Maybe 15 Years ago a columnist at the Atlantic noted that the not-for- profit sector was placing itself in the same position the Catholic monasteries in England were in at the start of Henry VIII’s reign. The monasteries held all the wealth and the Henry’s government needed revenue.

A one time excise tax on the fair market value of the endowments of all the private foundations would work nicely. An to be fair, the rate should be low for the small guys and 90% for the behemoths like Ford and Carnegie.
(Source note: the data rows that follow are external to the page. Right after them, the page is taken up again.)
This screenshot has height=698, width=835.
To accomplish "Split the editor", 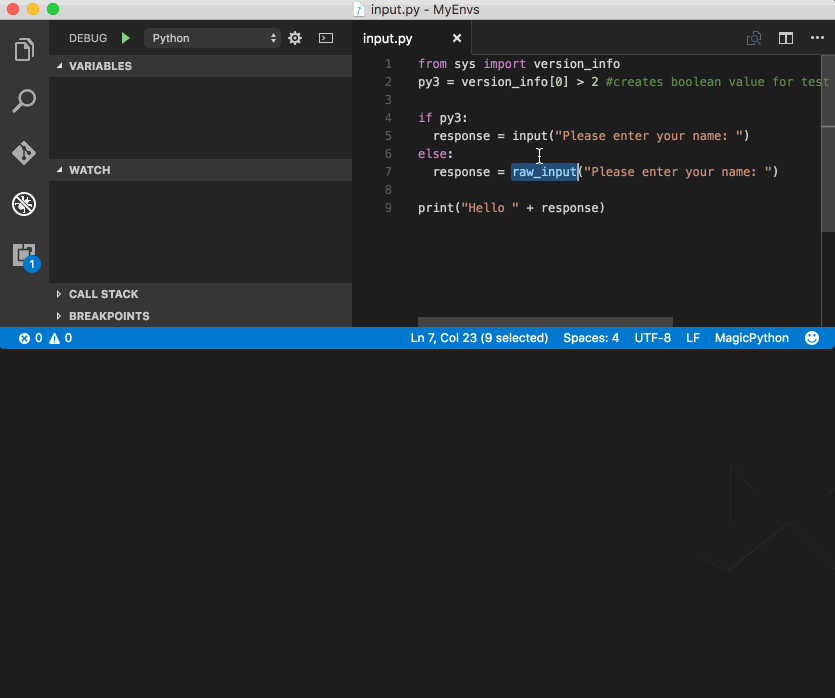I will tap(785, 38).
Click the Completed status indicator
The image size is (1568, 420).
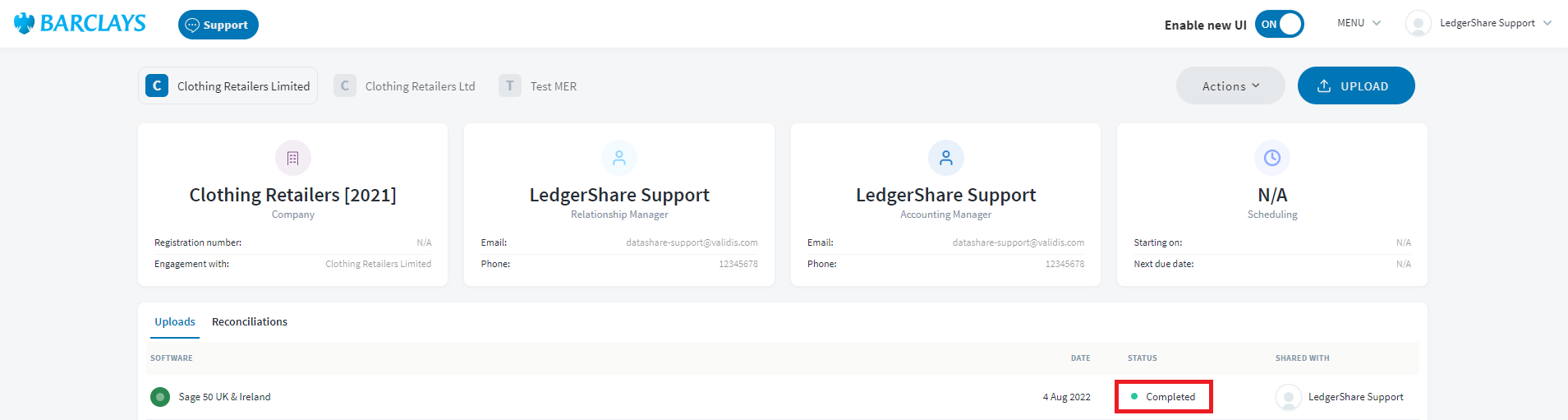coord(1163,397)
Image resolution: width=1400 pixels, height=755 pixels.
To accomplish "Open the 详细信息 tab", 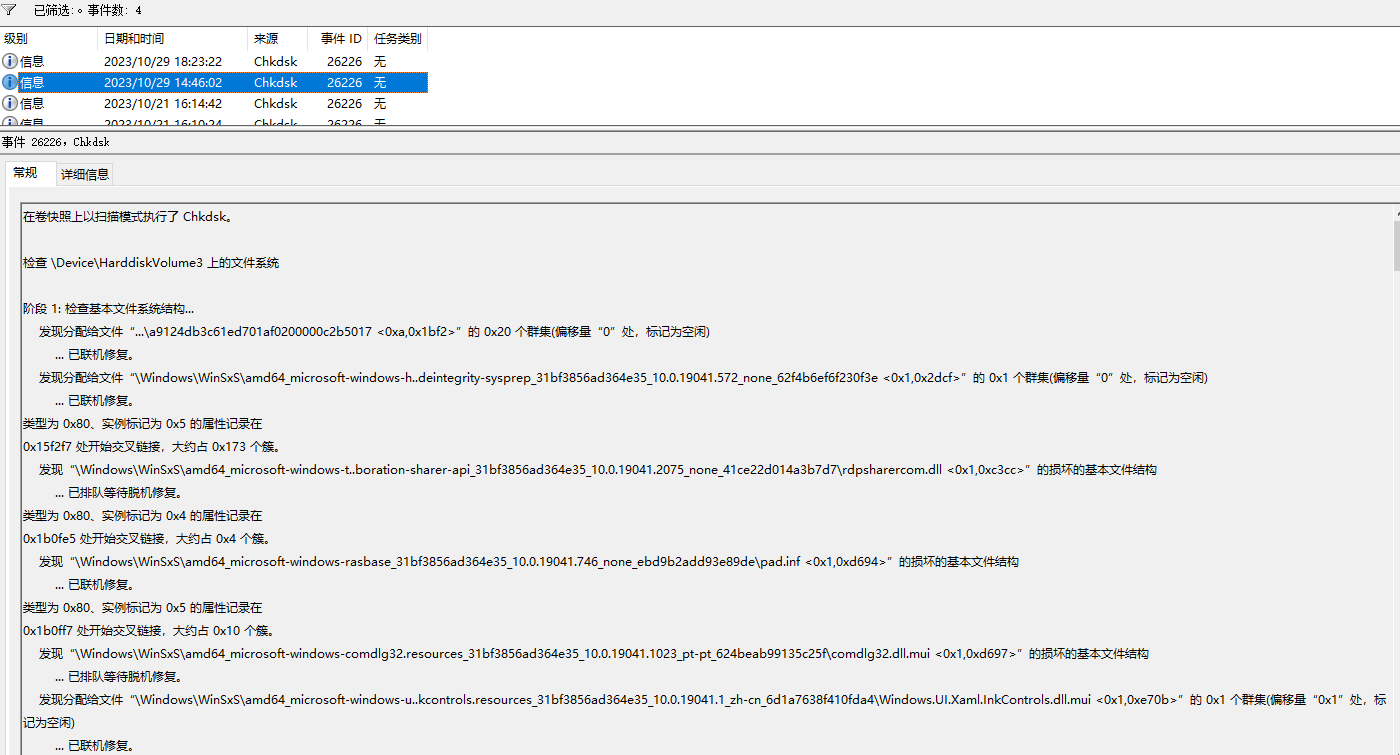I will click(x=85, y=174).
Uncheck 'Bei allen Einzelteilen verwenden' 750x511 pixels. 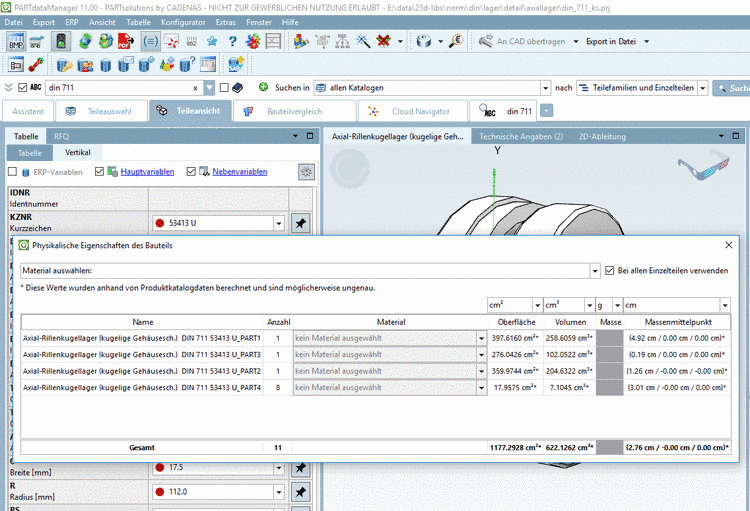(610, 270)
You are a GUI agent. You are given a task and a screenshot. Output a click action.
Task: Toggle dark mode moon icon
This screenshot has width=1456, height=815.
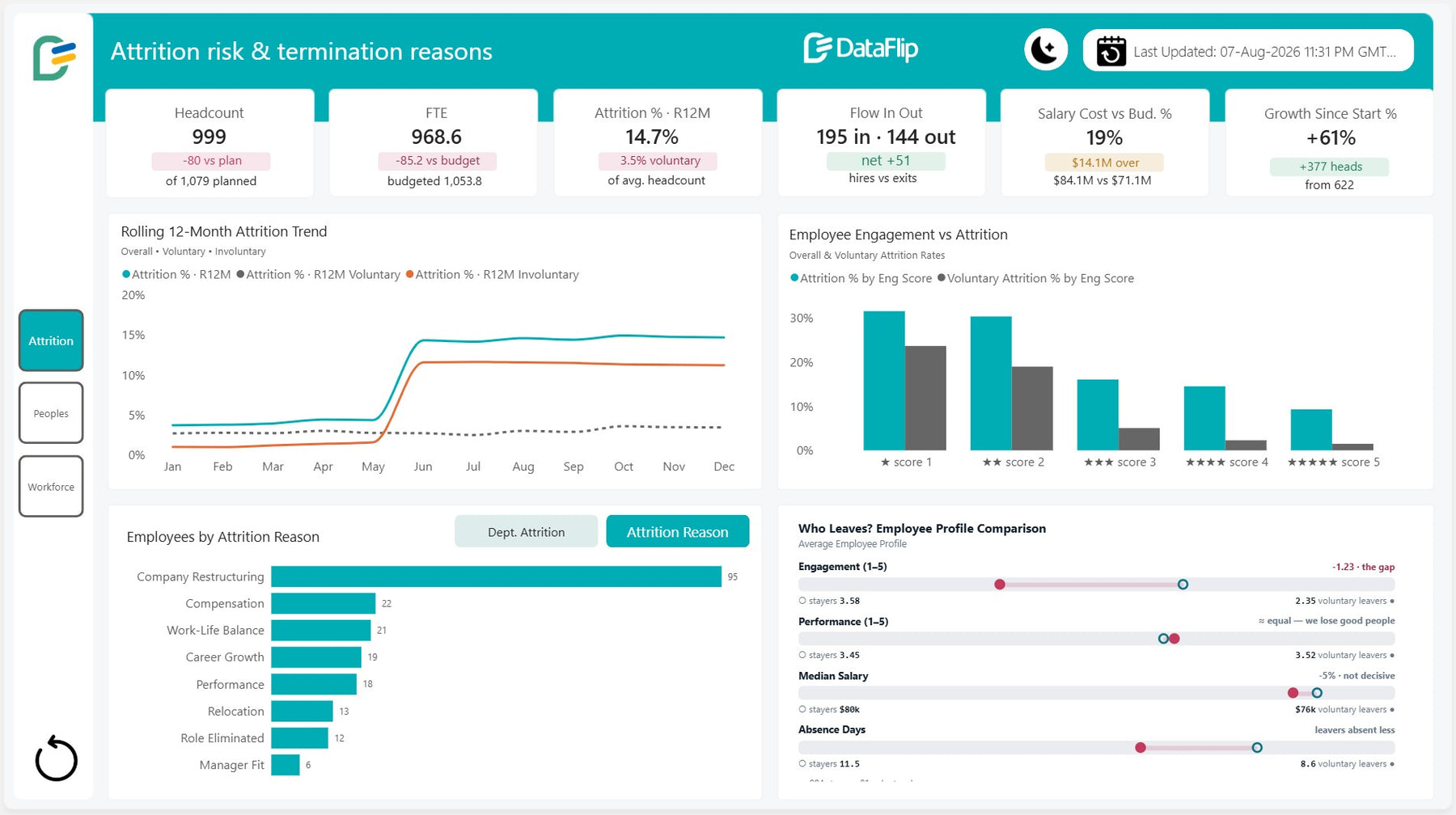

Colleges are a bit trickier. Some of them have much larger endowments than others. Maybe it should be a graduated rate based on a multiple of an amount based on the theoretical current income to the school if all students enrolled at the beginning of the school year paid full tuition and fees. If the FMV of the endowment is less than eight to ten times that number the tax would be nominal. The rate for a school like Harvard where the income alone from the endowment could pay the combined tuition and fees with lots of money left over should be 90%. After that haircut place the schools on a system that confiscates part of their endowment if future tuition increases ever exceed the CPI.

People are really getting creative out there. Speaker Boehner, take note. A bit overdone in this formulation, perhaps, but . . .

UPDATE: Taxing Big Blue. “The point is that anyone can tear pages out of Barack Obama’s beloved Alinsky playbook. He can be forced to live up to his own standards. His ideology can be bent into shapes that will enrage his loyal constituents. The President says he wants a ‘balanced approach?’ Let’s jump on the see-saw with gusto, and give him one hell of a ride.”